Les faits se sont déroulés à l'hôpital général D'ADZOPÉ. La dénommée Abiba mariée et mère de 04 enfants attendait son 5ème enfant. Et de surcroît vendeuse de bouillie en face de l'hôpital général d'adzopé.

Ce jeudi 06 Mai, elle est allée rencontrer le gynécologue de l'hôpital général parceque la date prévue pour l'accouchement était dépassée. Ce dernier lui a fait des soins dans le but de déclencher l'accouchement et lui a demandé de revenir plus tard en cas de contraction.

Alors à 22H00, elle s'est présenté à la maternité accompagnée de ses deux mères. Les sages femmes qui étaient de garde ont du joindre le gynécologue en question.

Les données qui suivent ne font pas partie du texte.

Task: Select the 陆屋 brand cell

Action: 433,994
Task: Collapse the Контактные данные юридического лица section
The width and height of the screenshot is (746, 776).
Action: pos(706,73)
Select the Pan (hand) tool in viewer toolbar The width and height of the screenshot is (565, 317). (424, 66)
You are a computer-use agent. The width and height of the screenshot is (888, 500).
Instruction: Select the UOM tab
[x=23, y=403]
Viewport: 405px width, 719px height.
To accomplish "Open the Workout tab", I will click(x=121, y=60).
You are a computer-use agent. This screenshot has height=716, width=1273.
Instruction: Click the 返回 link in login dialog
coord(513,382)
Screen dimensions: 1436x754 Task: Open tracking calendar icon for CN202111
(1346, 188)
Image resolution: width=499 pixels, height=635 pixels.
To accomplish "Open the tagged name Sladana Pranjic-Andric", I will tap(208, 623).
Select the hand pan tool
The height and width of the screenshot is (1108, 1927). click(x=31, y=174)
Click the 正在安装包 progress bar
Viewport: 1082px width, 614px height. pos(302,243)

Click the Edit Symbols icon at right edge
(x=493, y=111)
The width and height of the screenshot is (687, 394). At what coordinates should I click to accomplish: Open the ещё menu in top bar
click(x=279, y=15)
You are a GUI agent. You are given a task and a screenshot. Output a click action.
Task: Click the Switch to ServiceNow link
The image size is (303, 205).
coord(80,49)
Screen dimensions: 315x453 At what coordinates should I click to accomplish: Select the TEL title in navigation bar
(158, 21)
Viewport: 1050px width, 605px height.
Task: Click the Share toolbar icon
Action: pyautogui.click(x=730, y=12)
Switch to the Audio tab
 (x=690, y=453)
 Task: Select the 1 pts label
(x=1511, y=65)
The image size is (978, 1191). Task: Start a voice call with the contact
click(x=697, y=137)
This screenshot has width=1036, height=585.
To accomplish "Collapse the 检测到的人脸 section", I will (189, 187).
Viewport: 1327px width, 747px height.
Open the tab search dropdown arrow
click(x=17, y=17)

Malheureusement ce dernier n'est pas venu, se contentant de donner des instructions par voie d'appel.

Étant seule dans la salle d'accouchement, Abiba se tordait de douleurs sous le poids des atroces contractions. Elle criait pour appeler les sages femmes mais elles étaient plus préoccupées par le film qu'elles suivaient à la télé. Alors les deux mamans présentes ont interpellé les sages femmes, elles les ont rabroué. Fatiguée, épuisée la dame continuait de crier et de réclamer de l'aide. Mais toujours sur le refus brutal des sages femmes. L'une des mamans a brutalisé une sage femme et a soulevé le rideau de la salle d'accouchement. Devant elle l'horreur. Dame Abiba était, étalée par terre entrain d'accoucher toute seule. C'est sans doute dans sa tentative d'expulser seule son enfant que le drame s'est produit. Les sages femmes paniquées venaient de réaliser l'immensité de leur négligence. Vu l'urgence, elles ont demandé l'évacuation diligente dans une clinique alors que l'hôpital général dispose d'un bloc opératoire. Conséquence de tout cela, fracture du cou du bébé et du bras de la mère. La famille présente à dû affrété un taxi pour le transfert dans une clinique la plus proche. Mais la dame a rendu l'âme sur le chemin ce vendredi à 01 heure du matin.

Cette nouvelle à secoué tout le quartier. Révoltées les femmes du quartier se sont rendues à la préfecture pour une plainte contre l'hôpital général.

Ces gens d'acte sont proscrit dans les services de santé alors que la lumière soit faite et que responsabilités soient situées.